A growing and stable business requires new customers.  You don’t want your company too dependent on any one customer, so even if your largest account is spending more, you need new business.  Many businesses fail to understand and control the cost of customer acquisition.

The largest customer acquisition cost for many businesses is time and focus.  Whether you have an account development team or not, chances are landing the new big fish requires time and focus throughout your organization.  The analysts crunch numbers on delivery costs.  The credit team performs a background check and determines thresholds.  The marketing and sales team research account needs and tailor messages.  Executives meet with executives.  While a good organization is able to balance the needs of existing customers with the necessity of growth, a really strong organization is able to prioritize the expansion efforts based on the value of the new account and the probability of success.

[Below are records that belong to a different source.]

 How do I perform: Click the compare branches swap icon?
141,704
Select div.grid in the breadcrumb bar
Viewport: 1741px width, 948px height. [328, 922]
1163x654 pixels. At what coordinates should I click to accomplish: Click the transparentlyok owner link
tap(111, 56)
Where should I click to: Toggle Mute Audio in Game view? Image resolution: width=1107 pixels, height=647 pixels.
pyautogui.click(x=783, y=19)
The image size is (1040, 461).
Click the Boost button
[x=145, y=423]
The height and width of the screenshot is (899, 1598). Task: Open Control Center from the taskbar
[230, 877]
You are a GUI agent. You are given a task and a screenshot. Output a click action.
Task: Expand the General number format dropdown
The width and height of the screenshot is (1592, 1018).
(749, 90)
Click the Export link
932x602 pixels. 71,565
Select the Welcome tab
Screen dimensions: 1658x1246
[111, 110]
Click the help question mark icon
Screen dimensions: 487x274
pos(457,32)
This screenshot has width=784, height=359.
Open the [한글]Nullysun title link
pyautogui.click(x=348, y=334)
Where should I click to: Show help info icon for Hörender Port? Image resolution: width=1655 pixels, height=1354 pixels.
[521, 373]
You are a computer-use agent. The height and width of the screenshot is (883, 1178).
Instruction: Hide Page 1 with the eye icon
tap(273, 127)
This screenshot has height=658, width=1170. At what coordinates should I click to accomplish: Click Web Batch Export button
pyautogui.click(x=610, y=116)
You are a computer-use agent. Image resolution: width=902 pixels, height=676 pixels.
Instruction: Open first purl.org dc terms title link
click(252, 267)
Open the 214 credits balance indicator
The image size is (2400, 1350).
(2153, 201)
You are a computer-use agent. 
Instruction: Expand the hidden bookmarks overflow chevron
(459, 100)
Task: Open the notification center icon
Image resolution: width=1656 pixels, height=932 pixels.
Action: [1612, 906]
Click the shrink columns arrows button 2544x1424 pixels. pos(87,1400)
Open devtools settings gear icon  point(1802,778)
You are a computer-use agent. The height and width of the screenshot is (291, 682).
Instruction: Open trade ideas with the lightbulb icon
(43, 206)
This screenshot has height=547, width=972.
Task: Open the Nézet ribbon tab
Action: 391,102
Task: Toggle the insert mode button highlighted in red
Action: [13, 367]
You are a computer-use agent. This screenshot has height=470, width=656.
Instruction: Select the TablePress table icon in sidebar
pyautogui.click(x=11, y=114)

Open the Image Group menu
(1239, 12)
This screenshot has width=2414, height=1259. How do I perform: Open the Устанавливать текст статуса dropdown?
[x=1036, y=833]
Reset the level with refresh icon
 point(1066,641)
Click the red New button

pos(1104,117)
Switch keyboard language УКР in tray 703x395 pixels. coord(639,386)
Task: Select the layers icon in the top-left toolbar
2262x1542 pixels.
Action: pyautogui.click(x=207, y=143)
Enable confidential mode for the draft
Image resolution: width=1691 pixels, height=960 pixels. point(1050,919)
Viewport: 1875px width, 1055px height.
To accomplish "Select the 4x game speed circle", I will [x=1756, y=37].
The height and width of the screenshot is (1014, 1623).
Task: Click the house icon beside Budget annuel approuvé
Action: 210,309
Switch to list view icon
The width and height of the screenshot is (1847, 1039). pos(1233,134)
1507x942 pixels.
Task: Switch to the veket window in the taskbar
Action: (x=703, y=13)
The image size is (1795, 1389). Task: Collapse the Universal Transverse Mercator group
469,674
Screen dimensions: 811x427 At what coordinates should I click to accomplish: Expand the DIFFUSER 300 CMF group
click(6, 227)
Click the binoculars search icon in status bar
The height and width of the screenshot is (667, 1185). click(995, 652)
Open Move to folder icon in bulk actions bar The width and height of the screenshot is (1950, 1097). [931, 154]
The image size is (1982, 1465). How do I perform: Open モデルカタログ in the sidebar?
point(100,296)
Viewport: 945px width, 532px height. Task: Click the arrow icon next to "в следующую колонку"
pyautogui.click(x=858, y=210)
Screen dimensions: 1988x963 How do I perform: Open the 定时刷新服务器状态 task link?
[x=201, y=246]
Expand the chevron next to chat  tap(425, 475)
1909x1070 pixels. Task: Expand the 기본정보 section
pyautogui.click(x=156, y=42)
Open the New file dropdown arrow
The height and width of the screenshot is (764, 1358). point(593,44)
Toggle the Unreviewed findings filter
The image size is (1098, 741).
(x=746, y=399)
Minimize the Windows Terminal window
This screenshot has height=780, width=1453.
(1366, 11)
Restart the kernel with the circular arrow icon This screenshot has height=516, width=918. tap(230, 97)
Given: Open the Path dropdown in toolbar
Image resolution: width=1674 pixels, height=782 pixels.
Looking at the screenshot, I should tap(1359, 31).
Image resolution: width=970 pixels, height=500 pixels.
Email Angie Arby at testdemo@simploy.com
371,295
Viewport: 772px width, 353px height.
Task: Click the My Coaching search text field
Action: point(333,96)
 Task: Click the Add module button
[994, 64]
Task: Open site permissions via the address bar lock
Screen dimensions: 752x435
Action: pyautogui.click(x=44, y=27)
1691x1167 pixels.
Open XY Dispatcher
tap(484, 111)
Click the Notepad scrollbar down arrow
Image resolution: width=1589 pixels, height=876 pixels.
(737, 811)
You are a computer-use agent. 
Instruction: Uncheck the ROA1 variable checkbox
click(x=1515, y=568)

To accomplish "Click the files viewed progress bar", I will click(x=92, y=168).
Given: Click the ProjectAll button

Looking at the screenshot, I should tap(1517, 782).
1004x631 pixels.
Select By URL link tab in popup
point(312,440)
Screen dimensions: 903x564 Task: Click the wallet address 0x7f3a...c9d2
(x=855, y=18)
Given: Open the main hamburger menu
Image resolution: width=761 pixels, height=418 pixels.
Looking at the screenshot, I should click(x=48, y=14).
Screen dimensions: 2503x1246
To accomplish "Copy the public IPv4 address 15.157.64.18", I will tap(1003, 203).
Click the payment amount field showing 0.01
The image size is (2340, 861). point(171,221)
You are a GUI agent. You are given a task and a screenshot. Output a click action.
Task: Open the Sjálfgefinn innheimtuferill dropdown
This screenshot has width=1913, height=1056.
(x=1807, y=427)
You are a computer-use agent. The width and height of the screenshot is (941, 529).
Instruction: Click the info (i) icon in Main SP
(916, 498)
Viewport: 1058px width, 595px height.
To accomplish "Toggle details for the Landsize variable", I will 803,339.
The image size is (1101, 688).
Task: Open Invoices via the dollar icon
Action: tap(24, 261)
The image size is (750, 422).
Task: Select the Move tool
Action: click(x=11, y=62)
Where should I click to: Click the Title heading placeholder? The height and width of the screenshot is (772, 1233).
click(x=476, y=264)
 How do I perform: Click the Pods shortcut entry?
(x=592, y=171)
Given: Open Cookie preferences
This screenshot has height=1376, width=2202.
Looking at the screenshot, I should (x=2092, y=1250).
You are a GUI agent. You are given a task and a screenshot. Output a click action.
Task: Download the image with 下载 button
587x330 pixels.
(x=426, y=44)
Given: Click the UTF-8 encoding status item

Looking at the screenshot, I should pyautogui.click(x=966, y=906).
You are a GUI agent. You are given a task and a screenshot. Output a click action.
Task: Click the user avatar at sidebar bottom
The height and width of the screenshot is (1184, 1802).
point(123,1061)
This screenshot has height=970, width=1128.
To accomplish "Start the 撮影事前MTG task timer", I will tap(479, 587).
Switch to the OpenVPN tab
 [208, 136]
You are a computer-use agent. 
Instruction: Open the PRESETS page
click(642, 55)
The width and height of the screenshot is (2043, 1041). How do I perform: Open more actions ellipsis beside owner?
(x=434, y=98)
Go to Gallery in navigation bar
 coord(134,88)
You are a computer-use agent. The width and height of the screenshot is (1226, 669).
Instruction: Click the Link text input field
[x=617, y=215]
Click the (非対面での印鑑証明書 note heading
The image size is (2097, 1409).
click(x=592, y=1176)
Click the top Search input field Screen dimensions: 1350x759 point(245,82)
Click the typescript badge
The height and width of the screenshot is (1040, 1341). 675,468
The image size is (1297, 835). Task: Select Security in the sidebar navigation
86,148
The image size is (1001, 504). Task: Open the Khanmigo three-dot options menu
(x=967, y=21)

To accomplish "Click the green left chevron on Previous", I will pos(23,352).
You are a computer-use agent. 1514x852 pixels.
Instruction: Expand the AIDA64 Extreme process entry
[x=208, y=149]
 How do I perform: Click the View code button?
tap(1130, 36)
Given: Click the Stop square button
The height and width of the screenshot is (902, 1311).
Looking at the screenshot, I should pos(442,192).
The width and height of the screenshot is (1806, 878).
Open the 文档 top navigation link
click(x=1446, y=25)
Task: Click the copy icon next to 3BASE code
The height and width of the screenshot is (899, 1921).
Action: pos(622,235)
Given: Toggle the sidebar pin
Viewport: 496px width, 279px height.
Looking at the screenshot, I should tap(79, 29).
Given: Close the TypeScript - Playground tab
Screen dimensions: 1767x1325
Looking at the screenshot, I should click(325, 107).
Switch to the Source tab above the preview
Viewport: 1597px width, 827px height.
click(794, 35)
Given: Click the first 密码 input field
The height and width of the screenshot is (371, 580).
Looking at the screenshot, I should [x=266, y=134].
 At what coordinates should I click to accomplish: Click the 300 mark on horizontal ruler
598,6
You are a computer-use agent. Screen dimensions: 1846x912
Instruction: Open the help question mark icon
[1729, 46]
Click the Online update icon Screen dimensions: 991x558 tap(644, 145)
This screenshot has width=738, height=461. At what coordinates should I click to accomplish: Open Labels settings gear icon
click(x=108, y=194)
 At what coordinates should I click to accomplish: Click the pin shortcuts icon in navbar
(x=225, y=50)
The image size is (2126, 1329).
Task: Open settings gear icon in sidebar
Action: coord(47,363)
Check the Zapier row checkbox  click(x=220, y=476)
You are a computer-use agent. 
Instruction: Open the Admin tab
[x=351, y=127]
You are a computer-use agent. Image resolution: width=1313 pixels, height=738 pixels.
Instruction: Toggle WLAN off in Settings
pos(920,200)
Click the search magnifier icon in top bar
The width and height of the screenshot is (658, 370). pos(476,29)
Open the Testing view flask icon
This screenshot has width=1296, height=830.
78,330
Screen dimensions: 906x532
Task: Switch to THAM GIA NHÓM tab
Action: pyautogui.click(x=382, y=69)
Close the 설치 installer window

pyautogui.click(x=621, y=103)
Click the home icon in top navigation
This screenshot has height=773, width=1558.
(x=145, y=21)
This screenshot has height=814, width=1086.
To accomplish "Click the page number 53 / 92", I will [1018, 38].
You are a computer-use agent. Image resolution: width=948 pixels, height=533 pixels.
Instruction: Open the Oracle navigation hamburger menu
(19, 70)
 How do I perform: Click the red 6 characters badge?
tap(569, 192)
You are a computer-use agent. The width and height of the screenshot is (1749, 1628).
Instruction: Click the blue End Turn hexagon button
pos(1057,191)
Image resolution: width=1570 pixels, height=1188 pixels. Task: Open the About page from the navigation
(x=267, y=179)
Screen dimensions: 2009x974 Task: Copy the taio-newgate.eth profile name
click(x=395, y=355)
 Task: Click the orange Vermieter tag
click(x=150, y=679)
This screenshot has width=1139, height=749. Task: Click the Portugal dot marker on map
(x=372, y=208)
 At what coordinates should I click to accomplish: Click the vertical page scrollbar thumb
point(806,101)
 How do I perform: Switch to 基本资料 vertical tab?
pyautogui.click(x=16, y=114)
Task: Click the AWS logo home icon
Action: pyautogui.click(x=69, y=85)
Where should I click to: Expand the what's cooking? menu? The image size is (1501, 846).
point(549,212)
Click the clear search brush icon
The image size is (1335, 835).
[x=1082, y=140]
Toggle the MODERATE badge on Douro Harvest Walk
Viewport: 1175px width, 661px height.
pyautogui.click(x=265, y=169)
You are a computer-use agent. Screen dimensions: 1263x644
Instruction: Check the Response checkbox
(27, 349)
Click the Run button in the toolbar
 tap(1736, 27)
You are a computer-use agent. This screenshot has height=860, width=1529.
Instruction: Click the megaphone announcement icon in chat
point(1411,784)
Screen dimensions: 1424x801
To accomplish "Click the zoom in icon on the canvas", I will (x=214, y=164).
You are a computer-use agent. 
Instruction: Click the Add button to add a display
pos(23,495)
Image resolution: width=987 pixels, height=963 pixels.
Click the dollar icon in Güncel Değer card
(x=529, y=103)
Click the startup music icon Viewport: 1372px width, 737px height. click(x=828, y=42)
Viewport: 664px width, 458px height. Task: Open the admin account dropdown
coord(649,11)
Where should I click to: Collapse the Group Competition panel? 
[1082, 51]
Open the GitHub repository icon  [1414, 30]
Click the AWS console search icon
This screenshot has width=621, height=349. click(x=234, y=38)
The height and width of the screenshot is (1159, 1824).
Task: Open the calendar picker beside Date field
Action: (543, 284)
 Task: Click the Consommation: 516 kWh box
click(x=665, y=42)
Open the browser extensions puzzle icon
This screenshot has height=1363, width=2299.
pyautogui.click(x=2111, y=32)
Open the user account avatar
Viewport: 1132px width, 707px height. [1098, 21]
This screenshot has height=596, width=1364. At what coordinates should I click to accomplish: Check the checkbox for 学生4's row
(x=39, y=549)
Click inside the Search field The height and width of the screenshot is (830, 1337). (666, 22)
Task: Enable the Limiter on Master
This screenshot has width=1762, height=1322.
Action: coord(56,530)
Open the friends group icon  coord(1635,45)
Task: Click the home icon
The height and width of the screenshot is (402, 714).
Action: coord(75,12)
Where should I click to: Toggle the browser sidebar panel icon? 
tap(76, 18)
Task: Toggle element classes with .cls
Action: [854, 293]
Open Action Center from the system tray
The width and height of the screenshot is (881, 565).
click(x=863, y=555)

The second largest customer asquisition cost to an organization is the direct selling cost.  This includes the cost of mass marketing, communication materials development, and maintaining a credible brand foundation for your prospective customers.  A significant portion of my business comes from creating and maintaining these items, and I usually present these as an investment rather than a cost.  Poorly executed or planned, however, even the most basic of marketing materials cost you more than the value they provide.  This is part of the reason you need someone like me:  the cost of a marketing materials is nothing compared to the cost of ineffective materials.  (See, you knew I couldn’t let this paragraph stand without a re-framing and a small sales pitch, Contact Jeremy.)

The last cost you should consider before spending any time or money on customer acquisition is the cost of risk.  While the long-term risk of lack of growth is great, the short-term risk of poorly managed growth can be catastrophic.  To name a few, there are risks in customer service, cash flow, brand dilution, profit margin, information sharing, and talent management.  You should not fish for sharks with a Mickey Mouse pole; are you sure landing this business will not snap your organization in half?  Do not be cornered by fear, but take great care to measure the risks.

The stability, profitability, and viability of your business depend on growth.  Appropriately planned, executed, and measured, new accounts are the vitamins of your revenue diet.  If you have a related story or anecdote you think other readers could benefit from, please feel free to share it in the comments.